According to a new report issued by the China Iron and Steel Association (CISA), as of June 30 this year imported iron ore inventory at Chinese ports totaled 116 million mt, decreasing by 6.72 percent month on month. Although iron ore inventory continued to decline month on month, the pace of the decreasing trend slowed down. With the increases seen in seaborne iron ore shipments, iron ore inventories at Chinese ports will likely start to increase, which would curb the ongoing rising trend of import iron ore prices.
According to the CISA, as of June 30 the composite steel price index (CSPI) in China was down 5.48 percent year on year to 109.45 points.
For the June 1-20 period this year, the average aggregate daily crude steel output for all steelmakers in China has been estimated at 2.8515 million mt, down 0.78 percent from the average daily level in May of the current year. Meanwhile, the authorities in Tangshan have required local steelmakers to implement production cuts from June 24 to July 31 this year, which will slacken demand for iron ore and negatively affect iron ore prices.

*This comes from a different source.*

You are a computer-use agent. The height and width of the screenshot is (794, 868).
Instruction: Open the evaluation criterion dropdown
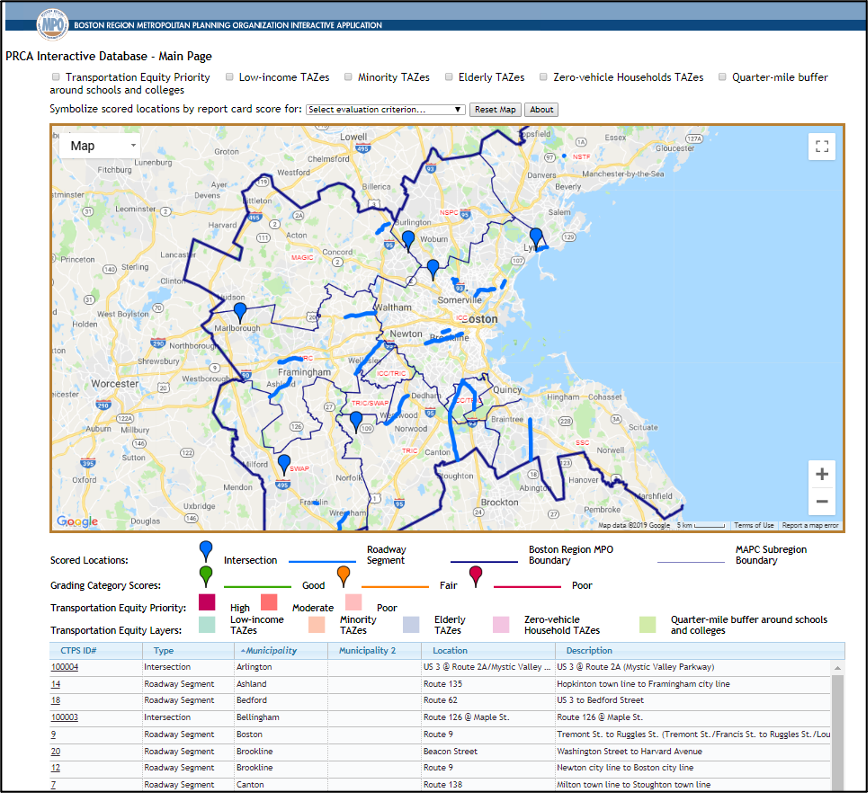(x=385, y=110)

The sharp rises in import iron ore prices have shrunk steelmakers’ profitability. For instance, in the January-May period this year CISA-member steelmakers registered a year-on-year decline of 18.15 percent in their gross profit. Following such big declines in their gross profits, steelmakers will likely lower their capacity utilization rates, a move which would not provide support for further rises in iron ore prices, the CISA said. It is thought that iron ore prices will likely edge down to a more reasonable level in July, the CISA indicated.